И, главное, хорошего леса вблизи нет, чтобы уйти в дезертиры. Вырыл бы землянку и жил, как сурок, пока отвоюют. А я бы таскал ему раз в неделю янтарём просвечивающую на солнце воблу, свежую картошку, пшено и зелёный лук. А то зайчишку застрелить можно. Положим, зайцев летом стрелять нельзя. Даже дезертирам.
– Стой! А если к киргизам уйти кочевать? – от чистого сердца ищу я выход, и дядя, поняв всё, смеётся и треплет меня по стриженой голове. Потом говорит сурово и печально, как равному:
– От таких дел, Димка, не уходят. Ещё дороги не придуманы.
– Нет, всё-таки рассказчик ты лучше, чем педагог. Ну, что ты ему говоришь? – умеренно возмущается моя педагогичка-тётка и просительно гладит дядину руку. Я знаю, ей очень хочется слушать о том, как он жил без неё на оплетённой колючей проволокой и протухшей от трупов западной речке, знать решительно всё, изо дня в день. Негромкий и даже сейчас чуть-чуть иронический дядин голос опять потёк в мирном шелесте яблонь.

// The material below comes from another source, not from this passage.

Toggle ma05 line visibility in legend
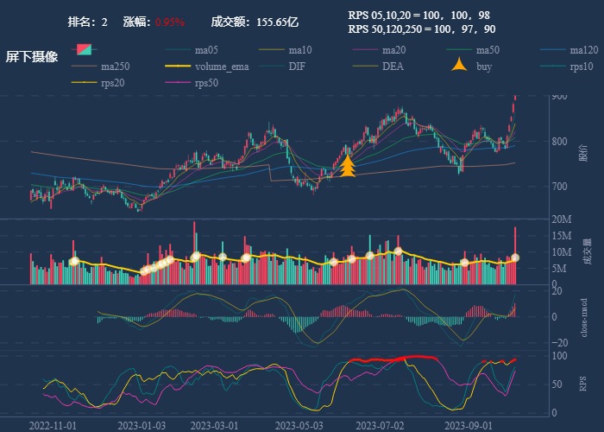604x432 pixels. (x=205, y=50)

– Ну, какой я рассказчик! Вот ты бы капитана Басыгина послушала… Так о чём, бишь, мы? Значит, какие песни пели? Да никакие. Когда уж всё осточертеет, заведёт под вечер иной раз какой-нибудь бородач из ополченцев «Трансвааль, Трансвааль, страна моя, горишь ты вся в огне». А каждому ясно, никакая это не Трансвааль стучит в душу, а самая что ни на есть Тамбовщина, Курщина, Рязань да Самара, тоже вот-вот готовые вспыхнуть своим огнём. Почему-то революцию мы там ещё за год, как ревматики непогоду, предчувствовали. Вероятно, от нелепости положения на фронте. Да и как цензура ни марала, а письма шли. Ну и… – дядя вдруг оборвал себя и сказал уже сдержанно и зло, словно мостик перекинул из нашего сегодня в тот дымный и пахнущий кладбищем край, где вились его мысли: – Ха, справедливый порядок. А что мы о нём толком знаем? Был царизм – то есть дворцовый кабак с Распутиными, с Вырубовыми… потом кабак всероссийский присяжного поверенного этого, как его…
– Керенского, Котя, – укоризненно подсказала тётка, которая, конечно, знала, что фамилию своего знаменитого волжского земляка дядя всерьёз забыть не мог. Он просто не любил болванов и крикунов.
– Чёрт с ним! Речь о нас. Вчерашних прапорах. Мы ротой командовать научились, ну, пусть по нужде, батальоном. Мы – автоматическое оружие, пока ещё смазанное и готовое к бою.
Дядя так глубоко вздохнул, что мне стало тесно между ним и тёткой. Потом сказал сердито:
– Но в чьих руках мы будем, нам тоже не безразлично, и своё новое начальство нам знать надо назубок, а не так, тяп-ляп – записывайся, пусть барон Будберг за всех думает.